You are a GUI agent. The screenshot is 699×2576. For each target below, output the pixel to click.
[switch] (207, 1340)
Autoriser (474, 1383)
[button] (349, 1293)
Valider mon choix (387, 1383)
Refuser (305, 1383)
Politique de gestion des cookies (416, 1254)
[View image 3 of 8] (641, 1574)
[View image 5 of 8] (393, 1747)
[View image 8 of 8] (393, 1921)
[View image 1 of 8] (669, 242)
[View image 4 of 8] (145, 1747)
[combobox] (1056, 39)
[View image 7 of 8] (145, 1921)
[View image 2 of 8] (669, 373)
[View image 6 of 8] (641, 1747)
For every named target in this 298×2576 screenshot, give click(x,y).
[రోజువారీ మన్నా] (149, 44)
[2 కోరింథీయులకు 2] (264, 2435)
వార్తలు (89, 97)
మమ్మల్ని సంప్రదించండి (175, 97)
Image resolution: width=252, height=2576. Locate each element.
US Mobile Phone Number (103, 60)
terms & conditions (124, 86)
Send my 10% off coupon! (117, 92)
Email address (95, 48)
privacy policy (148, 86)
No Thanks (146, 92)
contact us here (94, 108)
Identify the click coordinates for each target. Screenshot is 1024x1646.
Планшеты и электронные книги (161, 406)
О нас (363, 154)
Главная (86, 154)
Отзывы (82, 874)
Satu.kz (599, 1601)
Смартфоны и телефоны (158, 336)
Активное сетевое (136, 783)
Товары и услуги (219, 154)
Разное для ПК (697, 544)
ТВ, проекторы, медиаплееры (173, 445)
* * * * * * * * *
Copy the records above. Keep every word as it is.

You are a GUI agent. The screenshot is 699×2576. For each target below, output the pixel to click.
[switch] (207, 1340)
Autoriser (474, 1383)
[button] (349, 1293)
Valider mon choix (387, 1383)
Refuser (305, 1383)
Politique de gestion des cookies (416, 1254)
[View image 3 of 8] (641, 1574)
[View image 5 of 8] (393, 1747)
[View image 8 of 8] (393, 1921)
[View image 1 of 8] (669, 242)
[View image 4 of 8] (145, 1747)
[combobox] (1056, 39)
[View image 7 of 8] (145, 1921)
[View image 2 of 8] (669, 373)
[View image 6 of 8] (641, 1747)
For every named target in this 298×2576 screenshot, give click(x,y).
[రోజువారీ మన్నా] (149, 44)
[2 కోరింథీయులకు 2] (264, 2435)
వార్తలు (89, 97)
మమ్మల్ని సంప్రదించండి (175, 97)
Image resolution: width=252, height=2576. Locate each element.
US Mobile Phone Number (103, 60)
terms & conditions (124, 86)
Send my 10% off coupon! (117, 92)
Email address (95, 48)
privacy policy (148, 86)
No Thanks (146, 92)
contact us here (94, 108)
Identify the click coordinates for each target. Screenshot is 1024x1646.
Планшеты и электронные книги (161, 406)
О нас (363, 154)
Главная (86, 154)
Отзывы (82, 874)
Satu.kz (599, 1601)
Смартфоны и телефоны (158, 336)
Активное сетевое (136, 783)
Товары и услуги (219, 154)
Разное для ПК (697, 544)
ТВ, проекторы, медиаплееры (173, 445)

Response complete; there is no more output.